North Korea had said Sunday it was considering delaying the launch -- slated for some time between December 10-22 -- because of unspecified "problems" uncovered by technicians at its Sohae satellite launch station.
But the Chosun Ilbo newspaper on Monday cited new satellite images that suggested the faulty component was being replaced to allow the launch to go ahead.
"A new third stage of the North's three-stage missile Unha-3 was seen being moved Saturday afternoon from a missile plant... towards the launch site," the newspaper quoted an unidentified government source as saying.
The South's Yonhap news agency quoted a separate government source as saying a component was being moved but that it was unclear what kind.
"We have yet to analyse information that it is a third stage of the rocket or other parts," the Yonhap source said.
North Korea says the rocket launch is a peaceful mission aimed at putting a satellite in orbit.
The United States and its allies view it as a disguised ballistic missile test banned under UN resolutions prompted by the North's nuclear tests in 2006 and 2009.
In a separate report Monday, the Chosun Ilbo -- known for its comprehensive North Korean coverage -- said a group of Iranian missile experts was in North Korea offering technical assistance for the planned launch.
The Iranians were invited after Pyongyang's last rocket launch in April ended in failure, the newspaper said, citing a Seoul government official.
"A car seen at the... launch site has been spotted driving back and forth from the accommodation facility nearby. It is believed to be carrying Iranian experts," the official said.

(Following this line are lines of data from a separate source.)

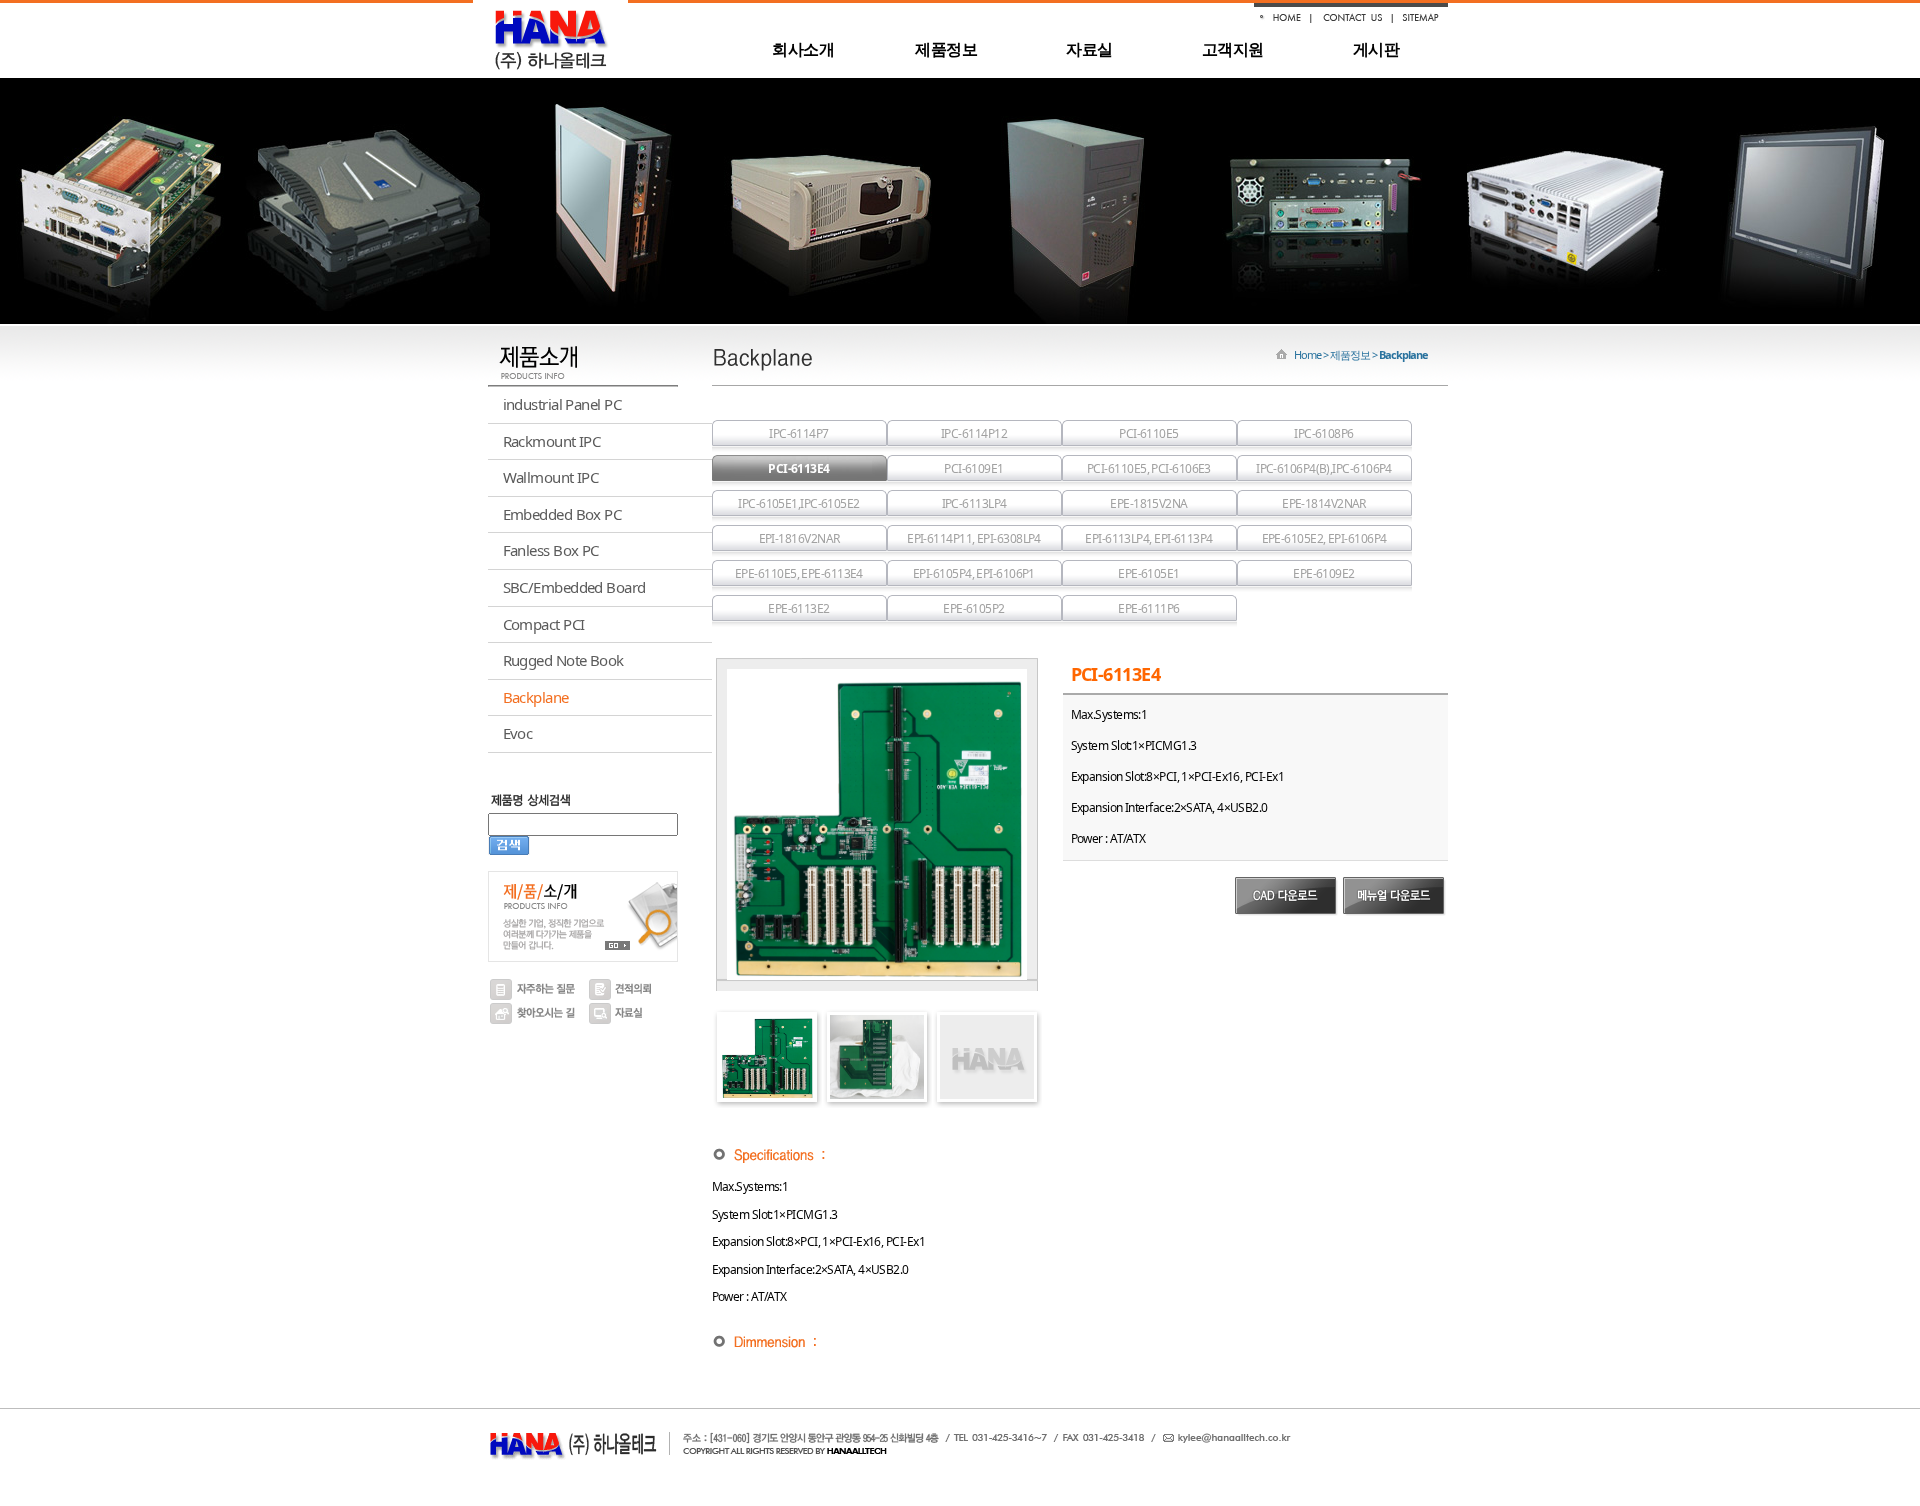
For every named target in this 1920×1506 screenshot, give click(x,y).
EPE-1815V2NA (1148, 503)
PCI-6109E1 (974, 468)
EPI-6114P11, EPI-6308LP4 (974, 538)
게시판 (1376, 49)
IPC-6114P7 (799, 433)
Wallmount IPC (551, 477)
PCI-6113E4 (799, 468)
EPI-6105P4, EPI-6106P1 (974, 573)
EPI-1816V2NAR (799, 538)
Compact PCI (544, 624)
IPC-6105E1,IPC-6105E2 (798, 503)
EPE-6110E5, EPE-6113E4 (799, 573)
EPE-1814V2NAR (1324, 503)
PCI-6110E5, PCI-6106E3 (1149, 468)
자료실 (1089, 49)
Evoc (518, 733)
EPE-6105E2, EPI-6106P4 (1324, 538)
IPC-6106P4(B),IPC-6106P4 (1324, 468)
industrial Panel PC (562, 404)
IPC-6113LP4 (974, 503)
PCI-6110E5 (1149, 433)
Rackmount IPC (552, 441)
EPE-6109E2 (1324, 573)
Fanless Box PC (551, 550)
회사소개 (803, 49)
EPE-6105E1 (1149, 573)
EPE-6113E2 (799, 608)
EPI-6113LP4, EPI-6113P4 (1148, 538)
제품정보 (946, 49)
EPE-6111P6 (1149, 608)
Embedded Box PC (562, 514)
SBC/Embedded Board (574, 587)
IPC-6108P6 (1324, 433)
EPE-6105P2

Earlier this month, Japan's Kyodo news agency quoted a western diplomatic source as saying Iran had stationed defence personnel in North Korea since October to strengthen cooperation in missile and nuclear development.
North Korea and Iran are both subject to international sanctions over their nuclear activities and their governments share a deep hostility towards the United States.
Leaked US diplomatic cables in 2010 showed that US officials believe Iran has acquired ballistic missile parts from North Korea. A 2011 UN sanctions report said the two countries were suspected of sharing ballistic missile technology.
On Sunday, the North's Korean Committee of Space Technology said its scientists were "seriously examining the issue of readjusting the launching time of the satellite for some reasons."
The committee gave no further details, but analysts suggested potential technical troubles. A US think-tank, the US-Korea Institute at Johns Hopkins University, said Friday that preparations may have been delayed by heavy snow.
Some analysts said the new leader, Kim Jong-Un, may have been rushing the event to mark the first anniversary of the death of his father and former leader Kim Jong-Il on December 17.